The ordinance has inserted section 66(3), which in effect suspends section 66(2). Section 66(3) of the Act has removed the danger of the personal liability, which is to be incurred by directors on their failure of initiating insolvency proceedings if there was no due diligence on their part, which caused a delay in initiating the proceedings. This action will not have a full impact if section 10 is also suspended as it is right now. 

As per the present ordinance, section 10 remains suspended, which in itself has a huge amount of risk attached to it. The reason being, that businesses, which are no longer viable to even break, would have to continue functioning, which in turn will have negative consequences for all the stakeholders concerned. Therefore, an alternative approach could be to temporarily suspend section 66(2) instead of section 10 and allow section 10 to function normally. 

Additionally, if section 10 were in operation, a company would still be having an opportunity to make an informed decision about its functioning and to file for insolvency under section 10 of the Act, without an obligation under section 66(2) of the Act to do so. It is extremely important to preserve the right of the companies to initiate insolvency proceedings for an efficient market even during the circumstances as they are right now. Therefore, section 10 must be allowed to operate to ensure the intent of the ordinance is satisfied.

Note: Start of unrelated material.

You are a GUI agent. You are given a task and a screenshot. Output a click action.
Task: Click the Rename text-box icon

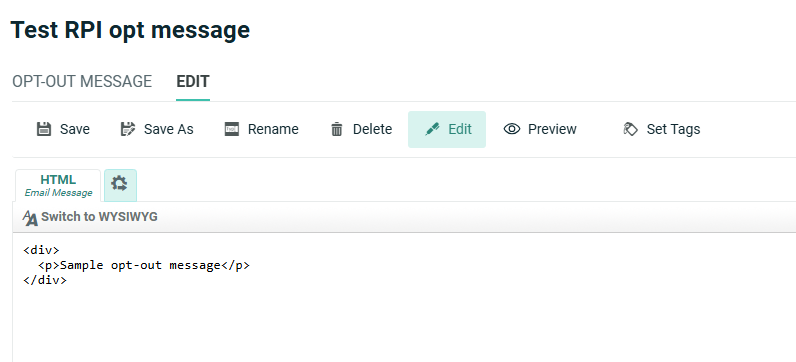[232, 129]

  1. Pre-Packs – A Rational Solution for MSME

Pre-Packaged or a pre-arranged insolvency process [Pre-Packs] is a mechanism where the resolution plan is formulated and finalized before the commencement of the formal proceeding against the corporate debtor. Pre-packs offer an out of court and cost-effective mechanism for resolution, protecting the assets of the corporate debtor from further deterioration and maintaining it as a going concern. Unnecessary litigations will be avoided in the process and prospective bidders for the resolution plan of the corporate debtor will see a substantial increase. It would lead to the efficient trading of stressed assets in both local and foreign markets and will have a positive impact on the ease of doing business, improving the Indian economy as a whole.

The Pre-packs in the Indian context are of great concern owing to its “debtor in control” approach as opposed to the Codes “creditor in control” approach. However, owing to the current scenario of COVID-19 Pre-packs offer a middle path for balancing the interest of both creditors as well as debtors.

Conclusion

The situation that we are facing due to COVID-19 is one that has never been seen before and the ordinance to enact section 10A was with the intent of providing respite to the struggling companies. A deeper analysis shows that it might be a very unplanned reaction to the current situation. The loopholes in the ordinance must be addressed as the present ordinance might do a lot of harm to the positive work done by the code in the few years and threaten India’s position in the Ease of doing business index.